As much as we don’t like Sub Zero, he’s far and away a preferable candidate to your other guy. Scorpion freaks us the fuck out. He never says anything, he smells terrible, and we’ve caught him hanging around out the front of the women’s dressing rooms looking shifty more than once. But as much as people are hankering for revenge on your two boys, no one wants to get in the ring with him because fairly strong rumour has it that if Scorpion’s beaten, he’ll explode in a ball of hellfire that will incinerate everyone and everything within a five foot radius. I can tell you now, however, that certain parties have made it clear that if he shoots that harpoon thing out of his hand and drags someone across the room again, a very large number of people will be getting together and taking some back-alley action.
Which brings us to you, Mr. Tsung. Unhappy rumblings have reached my ears about your performance in this debacle, and, on this point at least, I am one hundred percent in agreement. No-one has been particularly impressed with your habit of standing up in the rafters and shouting out ‘It has begun!’ at the start of every round. It’s disconcerting, and we have a good old-fashioned bell for such moments.

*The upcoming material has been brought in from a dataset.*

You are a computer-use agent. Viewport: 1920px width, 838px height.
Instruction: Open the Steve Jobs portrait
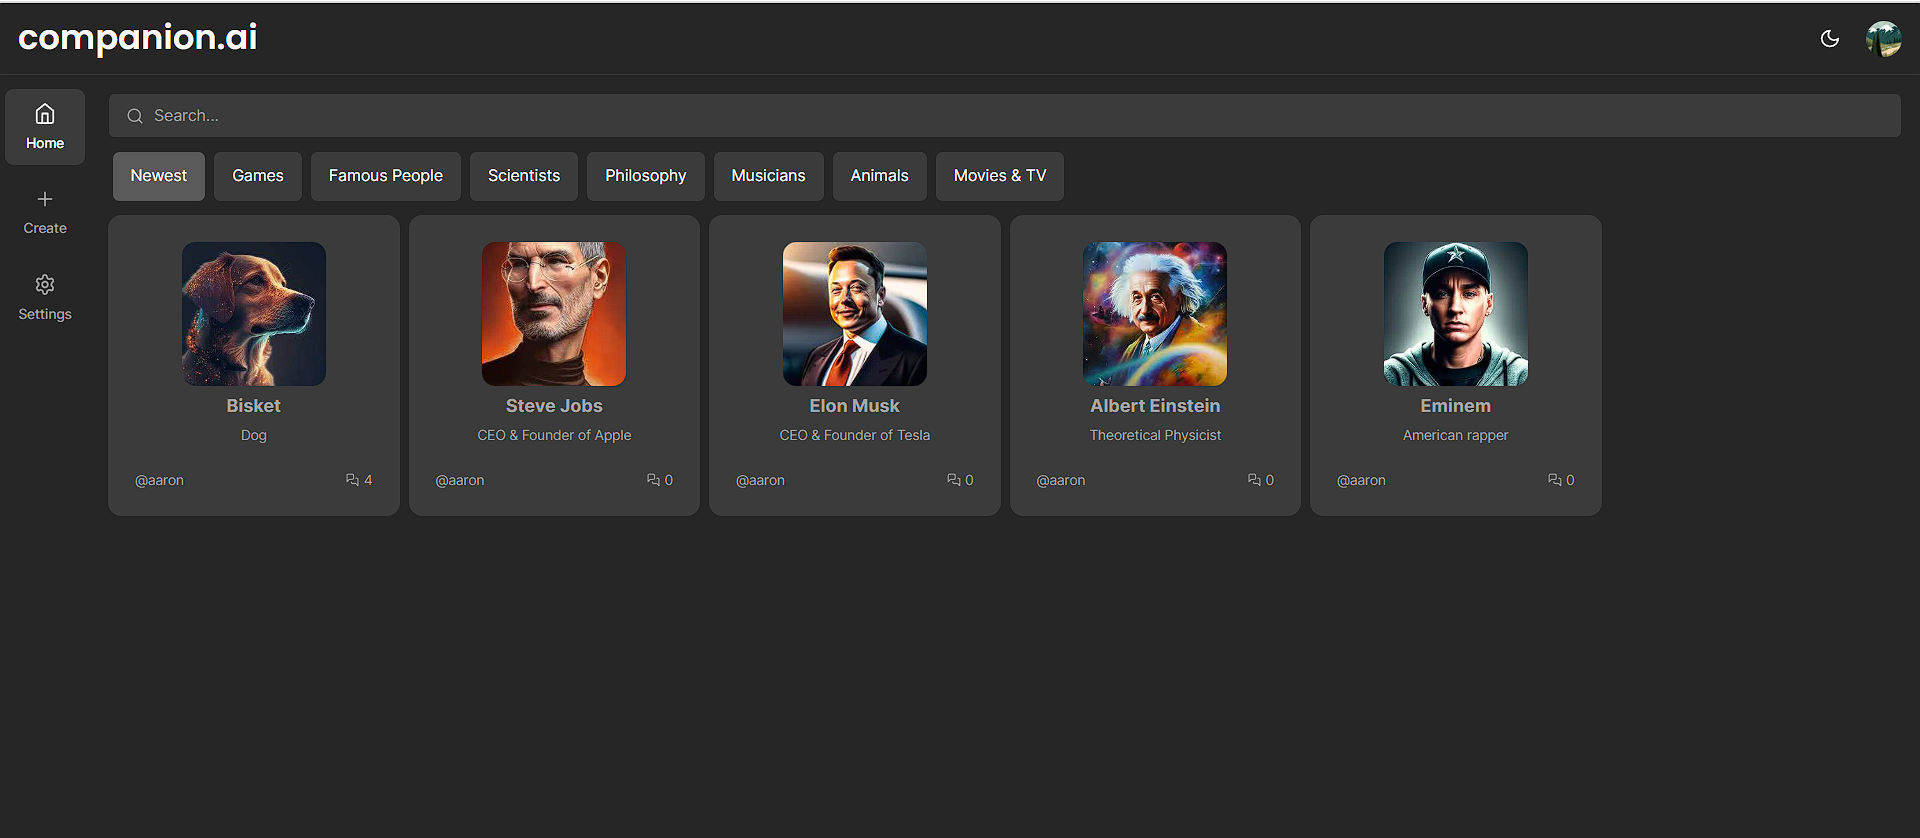[x=554, y=314]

Likewise, calling out to your fighters ‘Finish him!’ when their opponent is on the ropes. These men have families, Mr. Tsung, families who can and frequently do attend the matches, and nobody’s wife likes to see some old guy screaming out for their husband to be beaten into a pulp.
We’re also not sure where you got the idea from that your victory in the tournament would lead to the ‘downfall of mankind and an everlasting night for all those who do not bow down to me’ but since the tournament’s inception the prize has been a hundred dollars and an all-you-can-eat voucher at Maurie’s Steak House out on Main Street. Although with the feelings in this town right now, I’d avoid eating anything prepared by locals if I were you. If you get my drift. You may be able to travel back and forth between worlds as you see fit, but Maurie’s Secret Recipe Hot Sauce will cover the taste of most anything until it’s too late.
We said you could enter the tournament because you were new in town and we wanted to extend the hand of friendship. But enough’s enough, and if you don’t resign voluntarily, we’ll (the Board again) be revoking your fight card.
Please don’t hurt me. They made me write this.
President, North Suttonville Amateur Boxing League.